Con el fin de profundizar en estos apasionantes temas desde distintos puntos de vista se describen a continuación veinte enseñanzas clave sobre “la sabiduría del vinculo” (43/52 2025) basadas en cuatro fuentes distintas: “Yo y Tú” (Martin Buber), “La ética del cuidado” (Carol Gilligan y Joan Tronto), “La fragilidad del bien” (Martha Nussbaum) y “Abrázame fuerte” (Sue Johnson)

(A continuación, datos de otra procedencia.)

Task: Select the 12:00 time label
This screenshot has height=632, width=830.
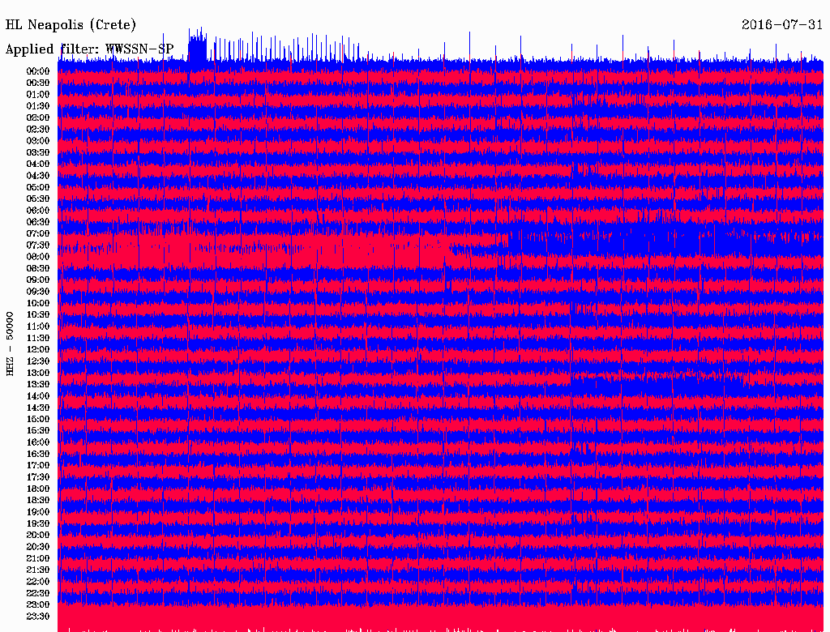Action: click(x=38, y=349)
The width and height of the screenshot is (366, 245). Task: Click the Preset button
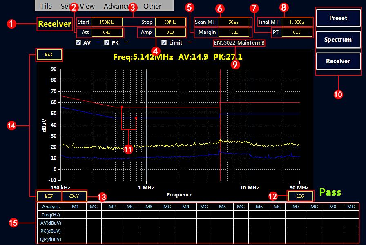point(338,18)
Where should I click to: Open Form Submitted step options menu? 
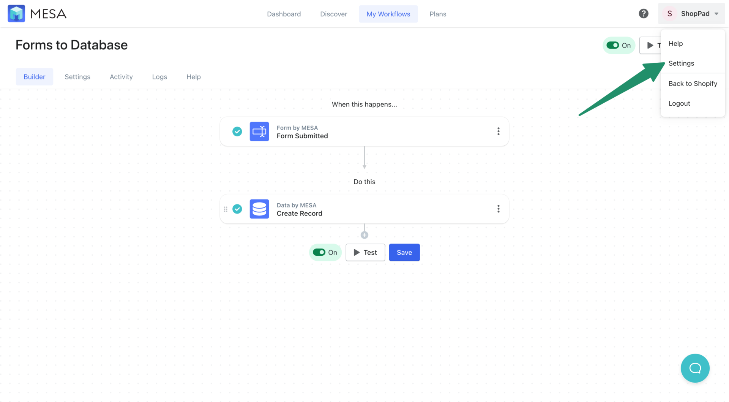pyautogui.click(x=498, y=131)
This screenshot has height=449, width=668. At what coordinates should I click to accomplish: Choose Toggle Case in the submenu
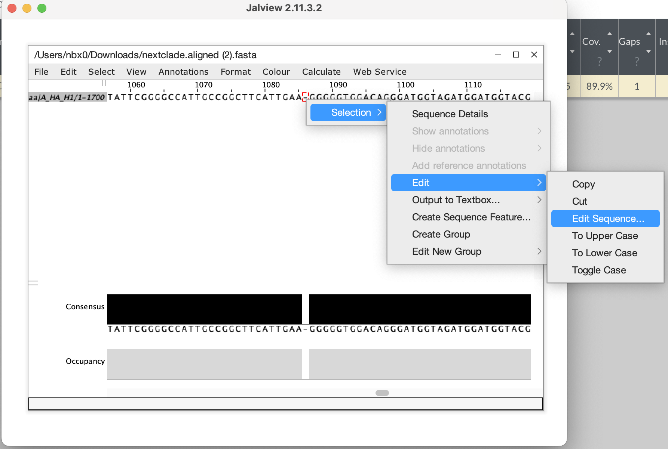point(599,270)
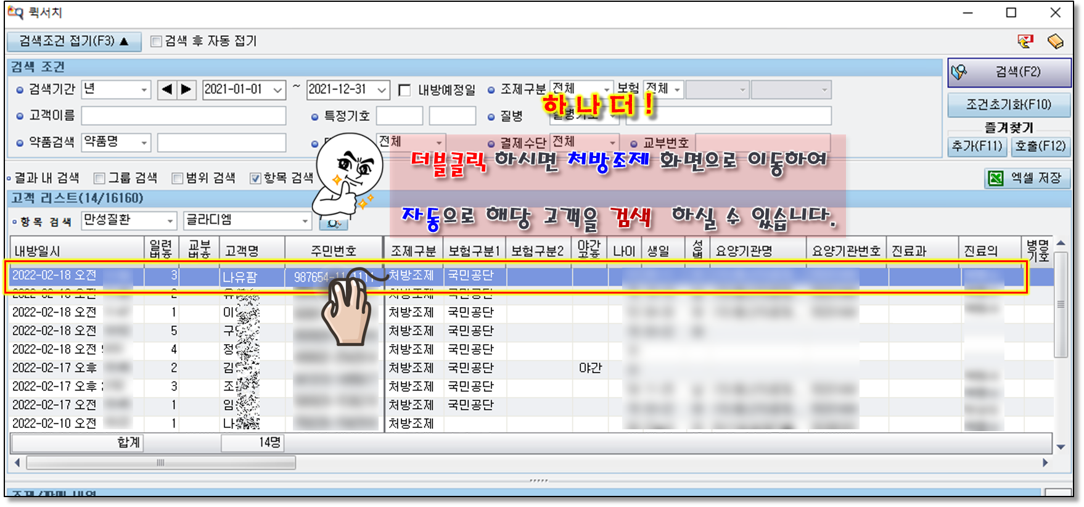Click the next period right arrow
Screen dimensions: 1084x507
coord(186,89)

I. “ Yo y Tú”  Martin Buber (1923)

Este libro sostiene que la plenitud y el significado de la vida se encuentran en la relación profunda, auténtica y recíproca, en lugar de vivir principalmente en el mundo de la experiencia personal y el análisis.

 

1. El encuentro como revelación del ser

La esencia de lo humano no se encuentra en el aislamiento ni en la introspección solitaria, sino en el encuentro verdadero entre dos presencias. El mundo se divide en dos modos de relación por un lado el “Yo–Eso”, donde tratamos a los demás como objetos o medios; y el “Yo–Tú”, donde nos abrimos al otro como sujeto, con plena atención y reciprocidad. El “Tú” no se posee ni se analiza, se experimenta. Cuando alguien nos mira sin juicio, nos reconoce más allá de lo que hacemos o aparentamos, algo profundo se despierta; la experiencia de ser. En ese instante, surge la vida en su forma más pura de relación, presente, irrepetible. “La ética nace en el rostro del otro” según sostenía Emmanuel Levinas en su obra Totalidad e infinito: Ensayo sobre la exterioridad (1961). Cada encuentro genuino es una revelación. Ver al otro sin filtros ni máscaras es ver también lo mejor de uno mismo.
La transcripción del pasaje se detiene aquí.